How are Runs Really Created
Part 1 - Forget what you know
Run estimator, run estimator, here, there, and everywhere
Every week, someone comes out with a new run estimator. You know those right? Take various components, like hits, HR, walks, outs, apply some constant to each of them, or maybe multiply and divide these components in some fashion, and the result is the runs a team was expected to score.
Let's take the basic version of Bill James Runs Created: take the Total Bases and multiply it by the On Base Average and you get Runs Scored. So, in a 9 inning game with 15 total bases, and you have 13 of 39 batters safe, that gives you an expected 5 runs scored. And if you look at a large enough sample, a team with 15 TB and a .333 OBA will probably score around 5 RPG. So, what's the problem?
The problem is that this does not model reality. If you add a single to this game, you get 16 TB, a .350 OBA for a total of 5.6 RPG. That extra single added .6 runs to this game. Sounds about right, no?
No. Pete Palmer's Linear Weights says that an average single will add .47 runs to a game. Gee, that sounds about right, no?
No. The problem with these run estimators (and all their offshoots and close family members like Extrapolated Runs and Equivalent Runs) is that they don't model reality. The provide an ESTIMATE based on a formula that they hope capture reality. They don't.
How can we show this? What does model reality? How can we take any system (not necessarily baseball), and create a model? The best way is to determine all of your known variables, allow some allowances for unknown variables, and create a simulator that uses every variable you know and how each variable interacts with each other. (Think flight simulators.)
Ok, hot shot. So, how much run value does a simulator say a single is worth?

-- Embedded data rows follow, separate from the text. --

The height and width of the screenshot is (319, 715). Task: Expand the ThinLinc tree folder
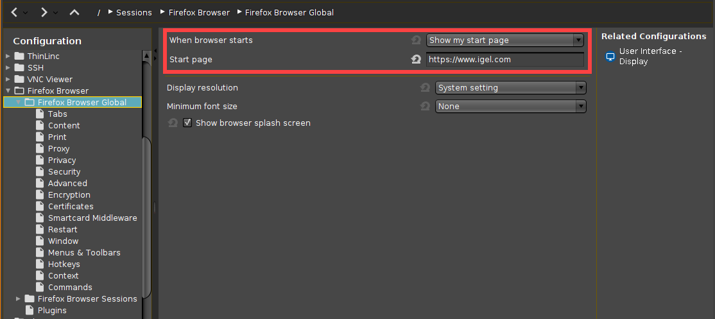8,56
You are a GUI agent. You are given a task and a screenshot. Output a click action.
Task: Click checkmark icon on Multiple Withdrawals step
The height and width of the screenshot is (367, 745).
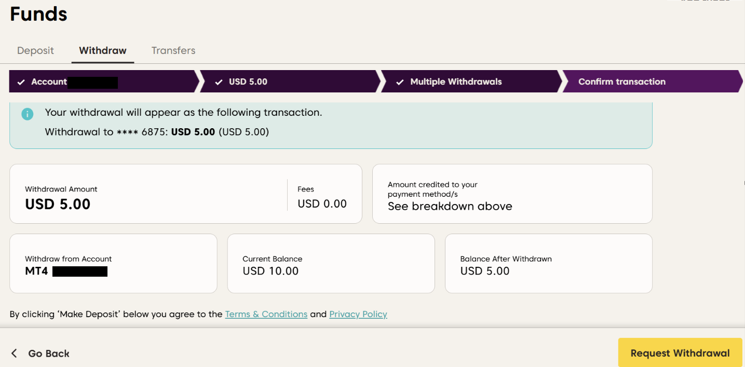point(400,82)

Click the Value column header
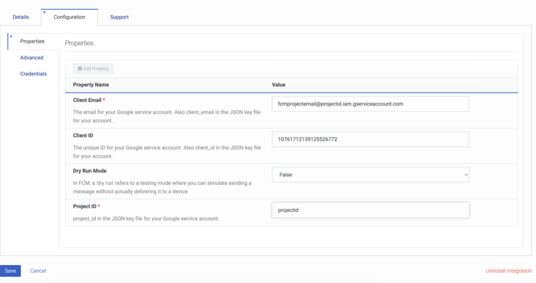[x=279, y=85]
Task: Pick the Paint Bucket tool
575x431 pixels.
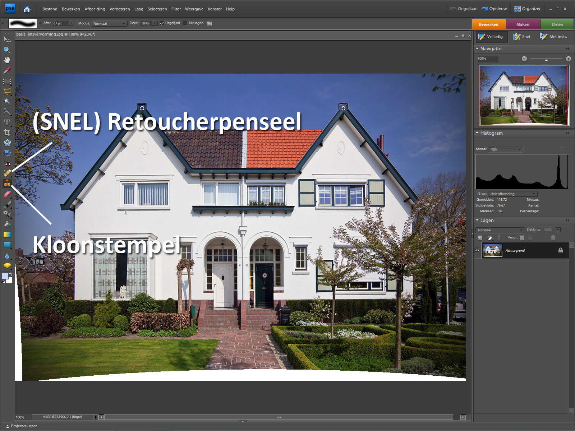Action: [7, 224]
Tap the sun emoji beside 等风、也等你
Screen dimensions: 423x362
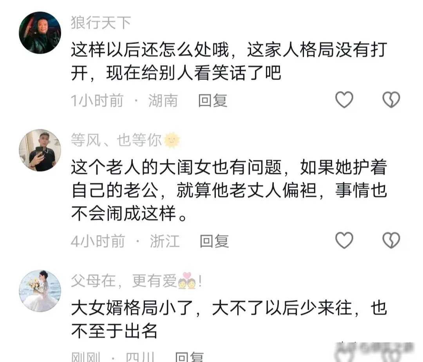[172, 140]
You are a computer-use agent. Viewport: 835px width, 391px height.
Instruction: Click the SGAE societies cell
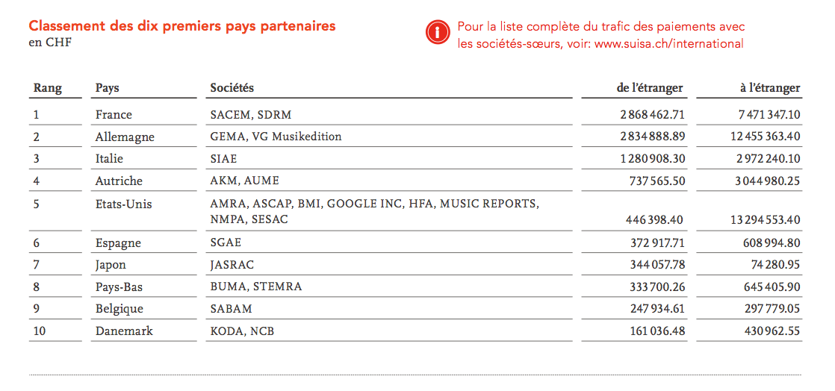[x=226, y=243]
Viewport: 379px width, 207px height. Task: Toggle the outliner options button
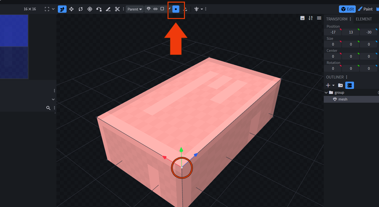click(x=350, y=85)
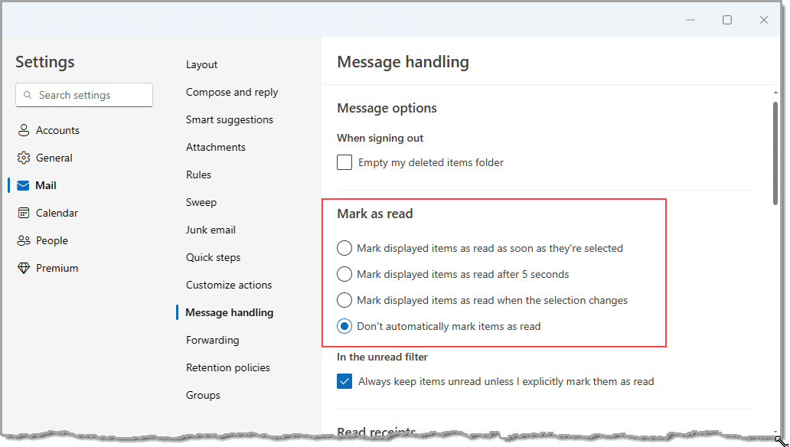Select Mark displayed items as read after 5 seconds
This screenshot has height=447, width=790.
[344, 274]
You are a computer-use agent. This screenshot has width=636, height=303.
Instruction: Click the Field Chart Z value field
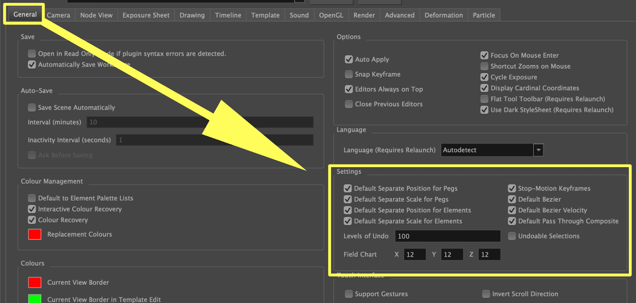coord(489,255)
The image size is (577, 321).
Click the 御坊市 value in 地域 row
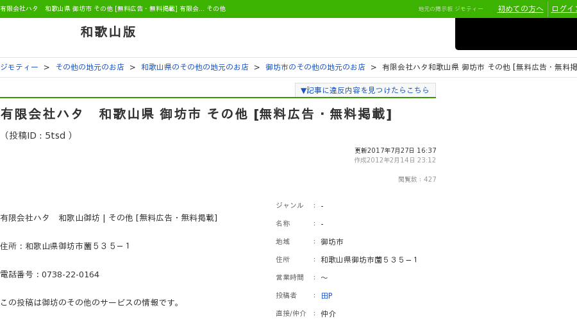pos(332,242)
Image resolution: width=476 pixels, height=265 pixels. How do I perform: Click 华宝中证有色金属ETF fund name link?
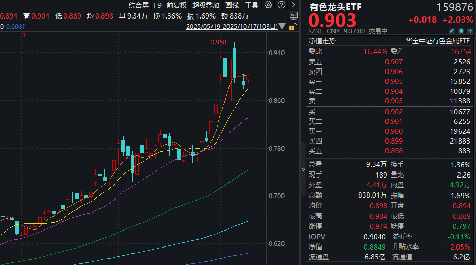437,41
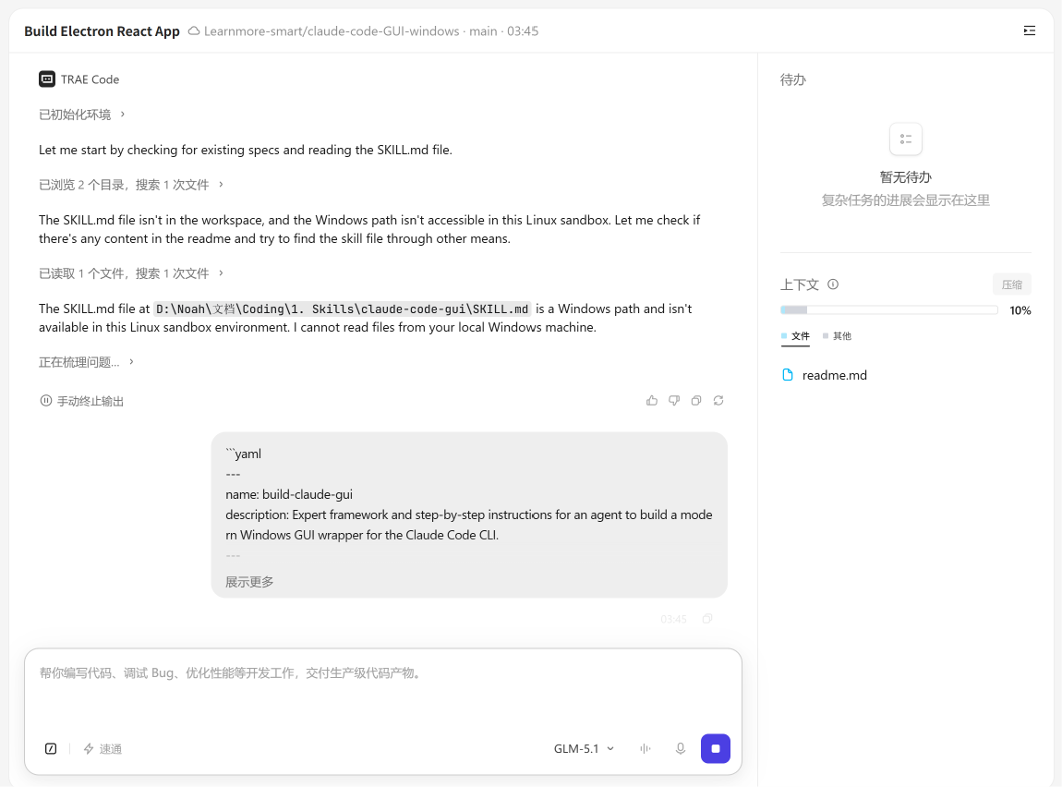The image size is (1062, 787).
Task: Copy the assistant response with the copy icon
Action: point(696,400)
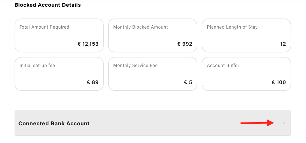Click the Connected Bank Account title
The image size is (306, 143).
(x=54, y=123)
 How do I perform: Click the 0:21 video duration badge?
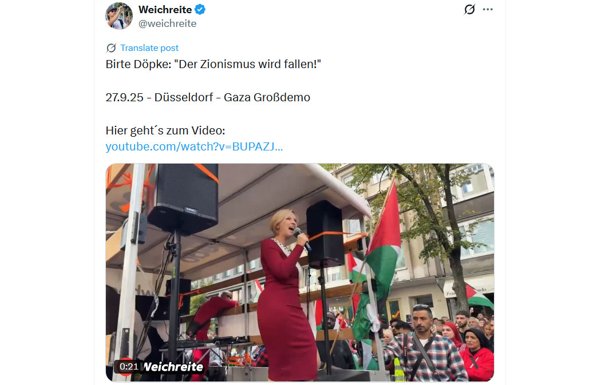point(129,367)
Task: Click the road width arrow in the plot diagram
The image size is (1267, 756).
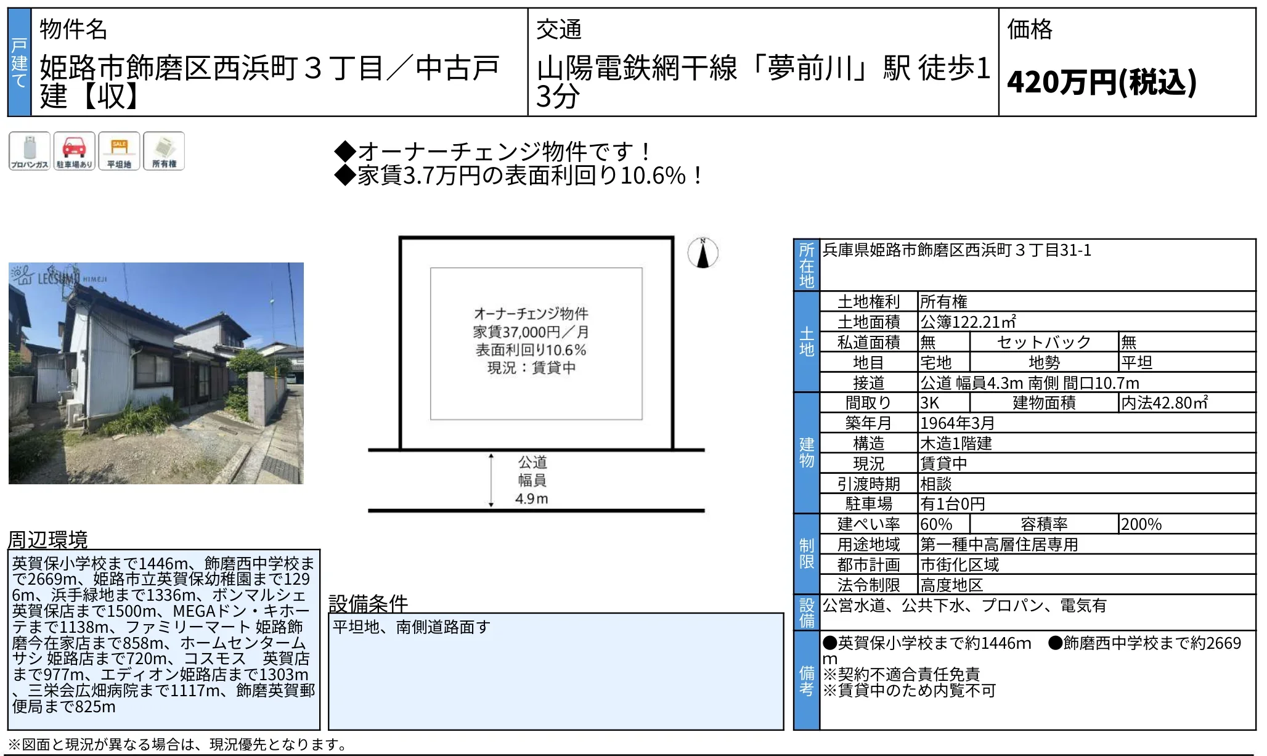Action: pos(491,481)
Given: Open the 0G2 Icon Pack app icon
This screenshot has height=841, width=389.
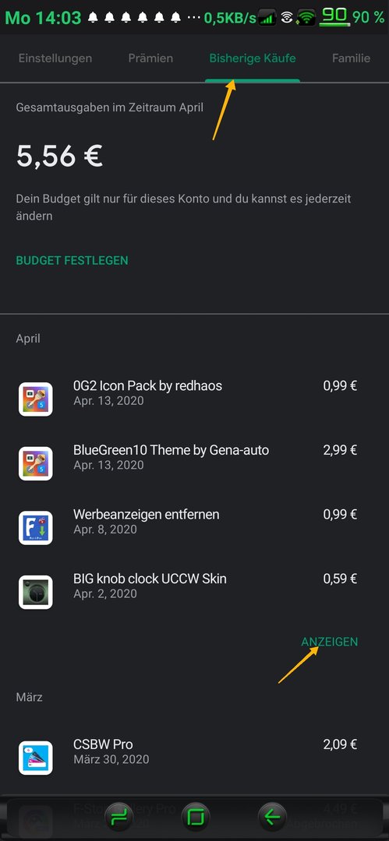Looking at the screenshot, I should [35, 399].
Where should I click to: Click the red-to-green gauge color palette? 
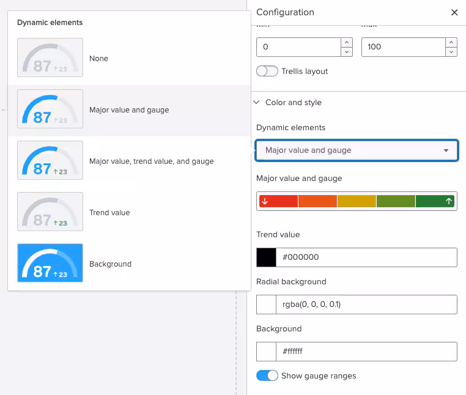pyautogui.click(x=357, y=201)
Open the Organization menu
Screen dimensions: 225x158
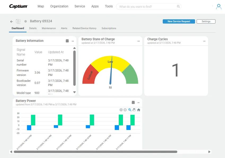(59, 6)
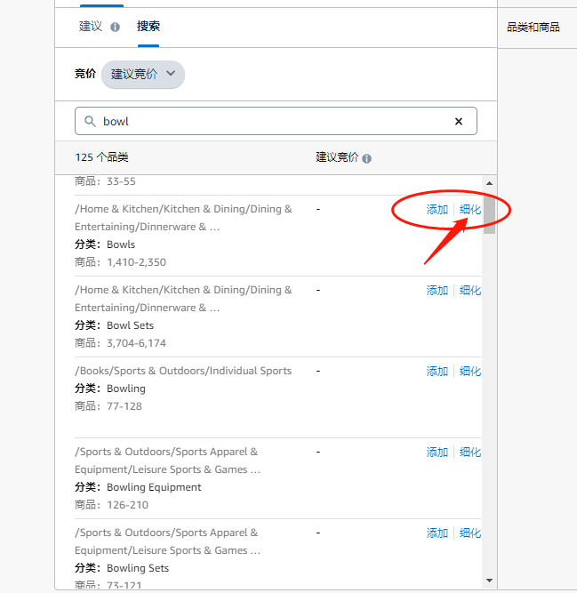The height and width of the screenshot is (593, 577).
Task: Open the 建议竞价 bid dropdown
Action: (143, 74)

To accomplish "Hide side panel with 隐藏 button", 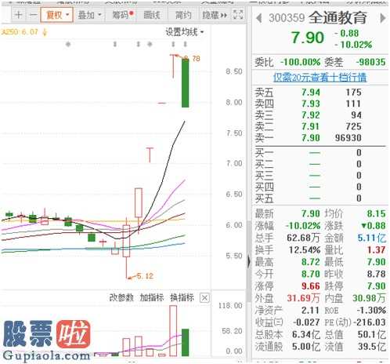I will 215,15.
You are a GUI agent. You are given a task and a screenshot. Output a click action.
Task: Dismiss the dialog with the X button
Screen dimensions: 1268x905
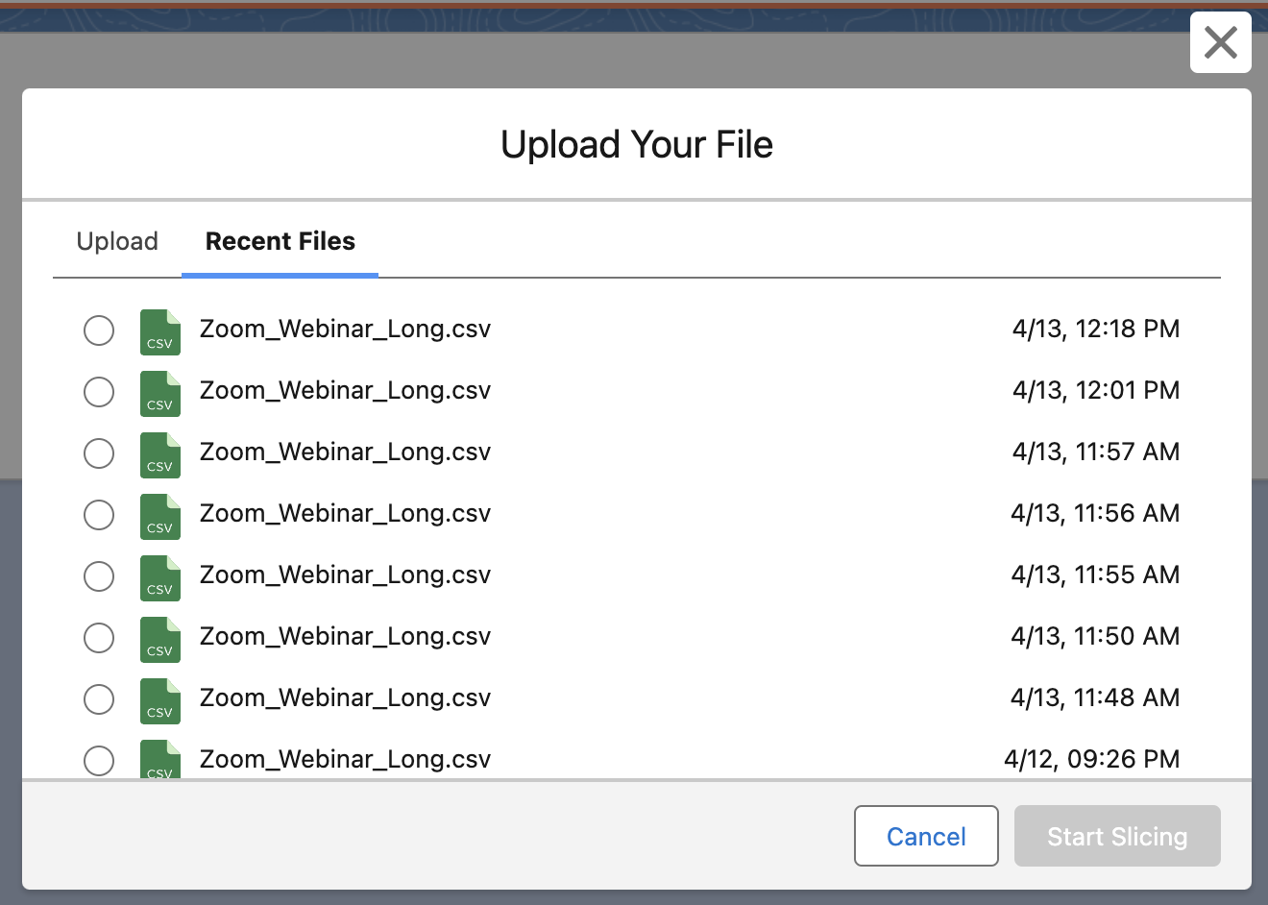pyautogui.click(x=1220, y=42)
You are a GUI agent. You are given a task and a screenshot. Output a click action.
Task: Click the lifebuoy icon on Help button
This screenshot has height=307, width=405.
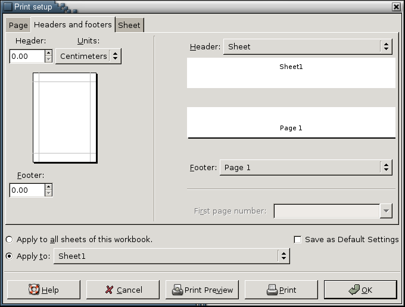tap(34, 290)
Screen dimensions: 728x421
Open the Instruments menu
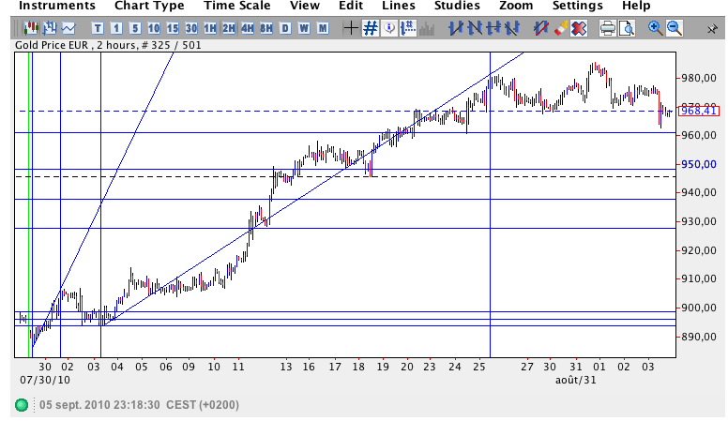point(57,6)
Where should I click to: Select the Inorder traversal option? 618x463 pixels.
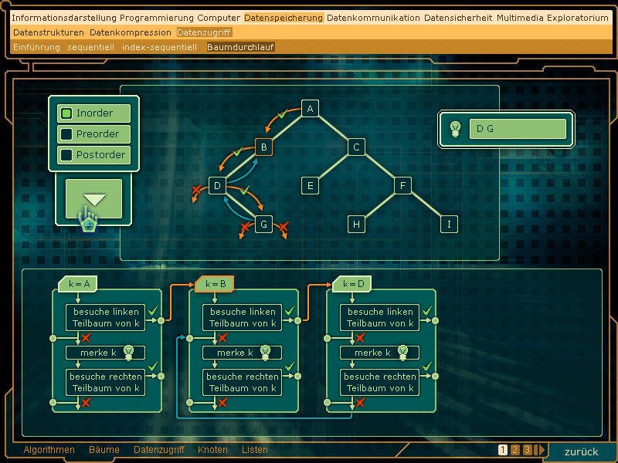(93, 113)
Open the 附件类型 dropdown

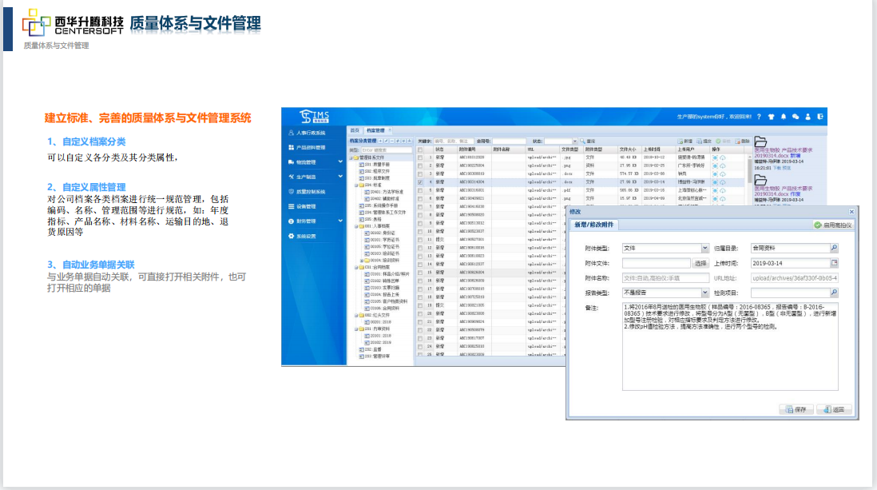tap(704, 249)
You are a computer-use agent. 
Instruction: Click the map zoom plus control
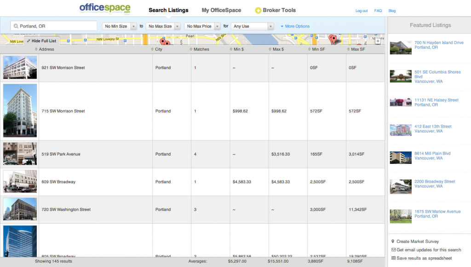coord(378,41)
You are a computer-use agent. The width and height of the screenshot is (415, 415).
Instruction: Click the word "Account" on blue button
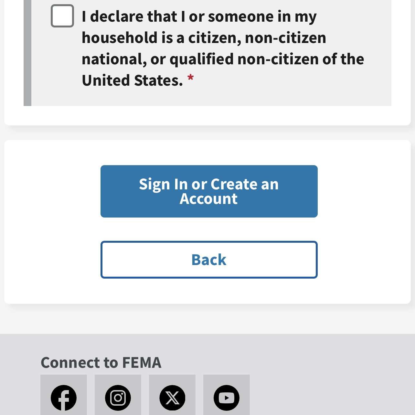(208, 199)
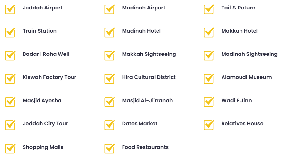281x158 pixels.
Task: Toggle the Badar | Roha Well checkbox
Action: click(x=10, y=55)
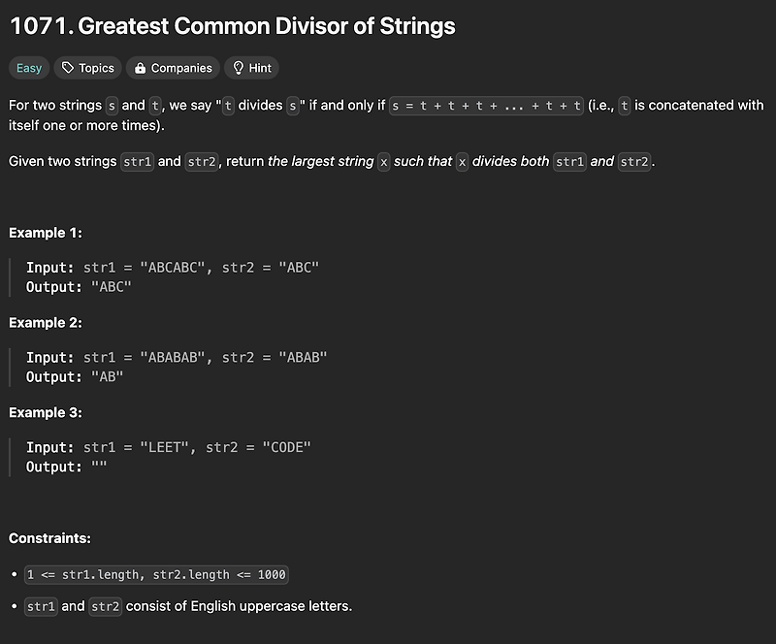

If you were to construct your model perfectly (or as close as possible), you can create a system where 15 TB and a .333 OBA will produce 5 RPG. That is your controlled environment. If you then add a single randomly inside this system, one variable, and look at the result, you will conclude that the effect of adding that variable resulted in a change in the output of the system (over a large enough sample cases). In this case, adding a single would add .48 runs in this game.
Ok, so a single is worth .48 runs. Linear Weights is better, right?
Wrong. What that .48 means is that the MARGINAL effect of the single to a SPECIFIC run environment has a positive run effect of .48 runs. If you had a different run environment, say like the one Pedro or Randy provide their opposition, a single will not add .48 runs. It'll be more like .38 runs. This again can be shown with a perfectly constructed simulator.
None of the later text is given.